O Landau do Regicídio regressou, na passada semana, ao Museu Nacional dos Coches (MNC), em Lisboa, depois de ter estado no Paço Ducal de Vila Viçosa. A viatura histórica foi transportada pela empresa Feirexpo, com acompanhamento de elementos da Equipa Técnica do Museu.
Transporte acompanhado por equipa técnica
A operação de transporte decorreu com acompanhamento especializado, tendo em conta a relevância histórica e o estado de conservação da viatura. O Landau ficou conhecido por ter sido o veículo em que, a 1 de fevereiro de 1908, foram assassinados o rei D. Carlos I e o príncipe herdeiro D. Luís Filipe, no Terreiro do Paço.

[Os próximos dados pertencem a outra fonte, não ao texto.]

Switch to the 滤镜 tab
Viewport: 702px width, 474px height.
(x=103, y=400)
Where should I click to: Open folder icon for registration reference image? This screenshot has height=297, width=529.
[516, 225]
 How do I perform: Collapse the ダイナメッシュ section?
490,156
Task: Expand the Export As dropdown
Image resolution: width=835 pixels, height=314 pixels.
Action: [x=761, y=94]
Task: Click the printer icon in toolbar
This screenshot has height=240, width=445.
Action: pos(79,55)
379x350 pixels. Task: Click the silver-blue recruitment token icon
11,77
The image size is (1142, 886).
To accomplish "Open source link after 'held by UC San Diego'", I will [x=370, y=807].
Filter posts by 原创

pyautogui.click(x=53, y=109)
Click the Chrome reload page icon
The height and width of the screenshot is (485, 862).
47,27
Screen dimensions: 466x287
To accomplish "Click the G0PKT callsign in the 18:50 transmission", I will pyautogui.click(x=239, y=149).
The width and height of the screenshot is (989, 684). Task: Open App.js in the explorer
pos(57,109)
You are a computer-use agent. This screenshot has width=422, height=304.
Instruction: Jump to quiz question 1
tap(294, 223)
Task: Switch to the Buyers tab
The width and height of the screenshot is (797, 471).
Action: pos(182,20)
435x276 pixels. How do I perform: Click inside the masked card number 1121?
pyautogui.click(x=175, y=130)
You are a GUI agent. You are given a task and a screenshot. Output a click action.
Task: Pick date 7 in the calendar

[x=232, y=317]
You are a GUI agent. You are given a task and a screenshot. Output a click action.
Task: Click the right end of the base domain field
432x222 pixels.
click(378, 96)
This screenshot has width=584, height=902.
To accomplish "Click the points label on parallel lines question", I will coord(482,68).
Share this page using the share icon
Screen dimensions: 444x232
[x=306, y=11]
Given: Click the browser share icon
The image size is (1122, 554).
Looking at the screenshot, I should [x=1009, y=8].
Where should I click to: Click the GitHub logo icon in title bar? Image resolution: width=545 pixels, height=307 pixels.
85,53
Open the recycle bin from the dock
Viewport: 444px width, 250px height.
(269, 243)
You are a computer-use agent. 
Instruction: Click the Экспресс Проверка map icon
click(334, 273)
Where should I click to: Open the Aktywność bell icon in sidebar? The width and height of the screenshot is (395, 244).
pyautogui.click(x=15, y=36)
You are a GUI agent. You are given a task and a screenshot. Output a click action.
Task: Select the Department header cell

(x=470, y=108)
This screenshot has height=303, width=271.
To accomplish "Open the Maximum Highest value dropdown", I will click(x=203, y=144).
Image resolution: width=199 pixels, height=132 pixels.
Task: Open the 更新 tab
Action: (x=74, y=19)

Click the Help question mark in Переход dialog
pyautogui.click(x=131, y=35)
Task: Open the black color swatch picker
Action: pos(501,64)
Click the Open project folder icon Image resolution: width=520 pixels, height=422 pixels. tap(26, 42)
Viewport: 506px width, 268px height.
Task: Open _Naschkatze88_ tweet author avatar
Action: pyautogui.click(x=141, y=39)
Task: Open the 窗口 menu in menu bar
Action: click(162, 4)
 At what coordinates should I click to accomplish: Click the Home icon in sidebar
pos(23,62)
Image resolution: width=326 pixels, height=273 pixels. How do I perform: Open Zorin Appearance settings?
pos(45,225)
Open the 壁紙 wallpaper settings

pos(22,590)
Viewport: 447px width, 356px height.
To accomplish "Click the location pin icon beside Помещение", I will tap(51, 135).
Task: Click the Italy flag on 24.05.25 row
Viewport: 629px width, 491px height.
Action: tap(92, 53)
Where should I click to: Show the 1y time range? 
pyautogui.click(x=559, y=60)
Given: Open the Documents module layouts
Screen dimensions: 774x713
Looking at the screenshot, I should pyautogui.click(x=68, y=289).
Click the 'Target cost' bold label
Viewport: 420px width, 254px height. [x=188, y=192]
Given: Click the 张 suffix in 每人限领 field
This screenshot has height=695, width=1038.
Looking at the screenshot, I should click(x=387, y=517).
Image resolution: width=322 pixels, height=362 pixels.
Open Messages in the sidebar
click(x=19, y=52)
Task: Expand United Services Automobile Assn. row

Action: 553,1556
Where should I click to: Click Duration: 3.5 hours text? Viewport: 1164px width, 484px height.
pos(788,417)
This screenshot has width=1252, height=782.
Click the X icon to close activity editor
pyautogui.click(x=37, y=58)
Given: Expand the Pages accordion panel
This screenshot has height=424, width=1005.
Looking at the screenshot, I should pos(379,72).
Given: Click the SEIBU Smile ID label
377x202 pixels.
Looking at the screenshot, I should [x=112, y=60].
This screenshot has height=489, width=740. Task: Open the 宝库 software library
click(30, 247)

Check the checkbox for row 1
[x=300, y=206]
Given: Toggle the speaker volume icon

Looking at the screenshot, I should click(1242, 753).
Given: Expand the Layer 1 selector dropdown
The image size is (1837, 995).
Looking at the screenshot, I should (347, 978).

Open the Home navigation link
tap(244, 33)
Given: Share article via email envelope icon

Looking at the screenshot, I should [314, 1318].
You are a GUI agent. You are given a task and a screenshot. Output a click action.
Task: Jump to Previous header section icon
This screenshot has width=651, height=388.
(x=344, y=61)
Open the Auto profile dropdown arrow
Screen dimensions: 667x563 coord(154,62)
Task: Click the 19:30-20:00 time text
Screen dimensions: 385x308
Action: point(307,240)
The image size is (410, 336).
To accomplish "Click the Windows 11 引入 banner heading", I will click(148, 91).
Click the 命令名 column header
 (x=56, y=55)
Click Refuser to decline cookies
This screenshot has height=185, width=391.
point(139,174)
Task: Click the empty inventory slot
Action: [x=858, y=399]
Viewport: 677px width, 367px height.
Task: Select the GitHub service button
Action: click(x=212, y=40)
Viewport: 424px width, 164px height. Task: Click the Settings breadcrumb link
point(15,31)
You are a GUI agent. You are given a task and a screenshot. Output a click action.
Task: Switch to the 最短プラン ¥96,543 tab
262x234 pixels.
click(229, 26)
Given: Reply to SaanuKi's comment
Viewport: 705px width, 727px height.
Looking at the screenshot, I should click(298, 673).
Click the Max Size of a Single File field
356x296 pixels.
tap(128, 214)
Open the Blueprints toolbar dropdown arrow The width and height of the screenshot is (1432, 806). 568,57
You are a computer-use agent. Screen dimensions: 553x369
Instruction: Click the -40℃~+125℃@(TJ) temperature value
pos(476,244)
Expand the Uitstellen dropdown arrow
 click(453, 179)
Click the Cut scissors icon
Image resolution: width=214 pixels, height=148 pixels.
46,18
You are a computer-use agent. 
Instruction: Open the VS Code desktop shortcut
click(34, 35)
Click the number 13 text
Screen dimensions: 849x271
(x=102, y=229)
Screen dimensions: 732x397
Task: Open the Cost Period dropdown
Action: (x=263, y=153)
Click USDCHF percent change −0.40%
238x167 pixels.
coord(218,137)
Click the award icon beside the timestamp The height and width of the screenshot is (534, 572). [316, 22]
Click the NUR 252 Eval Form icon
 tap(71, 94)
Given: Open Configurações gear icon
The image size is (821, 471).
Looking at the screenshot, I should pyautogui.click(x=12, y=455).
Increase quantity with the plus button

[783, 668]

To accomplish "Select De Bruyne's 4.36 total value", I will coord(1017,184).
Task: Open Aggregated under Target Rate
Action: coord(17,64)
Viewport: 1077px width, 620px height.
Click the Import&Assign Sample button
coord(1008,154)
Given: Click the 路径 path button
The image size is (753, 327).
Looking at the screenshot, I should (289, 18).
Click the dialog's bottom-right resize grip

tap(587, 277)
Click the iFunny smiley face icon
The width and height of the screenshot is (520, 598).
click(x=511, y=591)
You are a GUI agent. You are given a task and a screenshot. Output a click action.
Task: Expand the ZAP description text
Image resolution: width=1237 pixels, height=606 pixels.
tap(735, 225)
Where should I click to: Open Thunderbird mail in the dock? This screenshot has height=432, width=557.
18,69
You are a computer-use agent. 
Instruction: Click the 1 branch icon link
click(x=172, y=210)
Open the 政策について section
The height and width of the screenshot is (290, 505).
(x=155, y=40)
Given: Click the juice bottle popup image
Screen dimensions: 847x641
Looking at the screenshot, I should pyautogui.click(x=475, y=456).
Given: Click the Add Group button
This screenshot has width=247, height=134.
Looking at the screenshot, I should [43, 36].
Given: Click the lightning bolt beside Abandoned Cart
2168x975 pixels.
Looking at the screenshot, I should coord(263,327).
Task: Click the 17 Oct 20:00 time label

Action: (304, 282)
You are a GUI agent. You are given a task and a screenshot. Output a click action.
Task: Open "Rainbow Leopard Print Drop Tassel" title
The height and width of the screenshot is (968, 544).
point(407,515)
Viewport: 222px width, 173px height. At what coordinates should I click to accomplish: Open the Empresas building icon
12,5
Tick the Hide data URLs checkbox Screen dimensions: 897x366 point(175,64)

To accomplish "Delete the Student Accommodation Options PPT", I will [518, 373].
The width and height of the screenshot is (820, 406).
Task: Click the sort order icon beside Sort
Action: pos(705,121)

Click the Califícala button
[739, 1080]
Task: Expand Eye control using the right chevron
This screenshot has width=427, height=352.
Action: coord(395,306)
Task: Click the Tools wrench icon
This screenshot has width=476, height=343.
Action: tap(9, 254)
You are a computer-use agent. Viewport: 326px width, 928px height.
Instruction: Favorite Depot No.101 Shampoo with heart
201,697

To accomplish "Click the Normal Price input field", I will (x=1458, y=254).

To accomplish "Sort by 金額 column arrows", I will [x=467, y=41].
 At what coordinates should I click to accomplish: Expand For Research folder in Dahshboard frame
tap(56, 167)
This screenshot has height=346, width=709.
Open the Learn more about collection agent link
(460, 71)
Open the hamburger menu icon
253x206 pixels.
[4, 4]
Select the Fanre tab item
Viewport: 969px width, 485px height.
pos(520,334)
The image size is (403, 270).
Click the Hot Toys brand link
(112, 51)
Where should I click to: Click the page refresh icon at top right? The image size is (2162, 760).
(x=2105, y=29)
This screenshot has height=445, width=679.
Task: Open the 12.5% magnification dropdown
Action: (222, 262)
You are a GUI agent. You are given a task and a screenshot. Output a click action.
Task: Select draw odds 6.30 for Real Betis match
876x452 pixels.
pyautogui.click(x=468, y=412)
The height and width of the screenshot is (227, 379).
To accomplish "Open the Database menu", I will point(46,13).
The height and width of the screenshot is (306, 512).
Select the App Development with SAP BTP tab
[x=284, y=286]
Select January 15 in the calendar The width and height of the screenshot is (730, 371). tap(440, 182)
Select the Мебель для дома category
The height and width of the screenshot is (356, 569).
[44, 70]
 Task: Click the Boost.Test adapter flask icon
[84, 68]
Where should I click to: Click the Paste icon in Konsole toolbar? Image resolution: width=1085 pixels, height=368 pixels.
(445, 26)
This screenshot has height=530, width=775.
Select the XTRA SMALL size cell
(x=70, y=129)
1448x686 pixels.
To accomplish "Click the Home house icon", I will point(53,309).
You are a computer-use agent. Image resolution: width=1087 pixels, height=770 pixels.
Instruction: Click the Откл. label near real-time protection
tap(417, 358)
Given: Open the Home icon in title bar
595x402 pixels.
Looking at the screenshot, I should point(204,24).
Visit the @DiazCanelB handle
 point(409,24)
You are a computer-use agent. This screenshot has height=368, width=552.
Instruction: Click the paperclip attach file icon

Processo de conservação preventiva
Por motivos de conservação preventiva, o Landau permanecerá temporariamente na Oficina de Conservação do Museu Nacional dos Coches. Durante este período, a viatura ficará num ambiente de anóxia, um método que permite proteger os materiais originais e garantir a sua estabilização a longo prazo.
Integração na exposição permanente
Concluído o processo de conservação, o Landau do Regicídio voltará a integrar a exposição permanente do Museu Nacional dos Coches. A preservação desta viatura está associada à memória de um dos acontecimentos mais marcantes da História de Portugal, mantendo-se como testemunho material de um episódio decisivo do final da Monarquia.
Recorde-se que esta deslocação resulta de um protocolo celebrado, em abril de 2015, entre a Fundação Casa de Bragança e a Secretaria de Estado da Cultura que prevê, entre outros pontos, que o trágico landau passa a andar em itinerância entre o Museu Nacional dos Coches, em Belém, e o Palácio de Vila Viçosa, no Alentejo.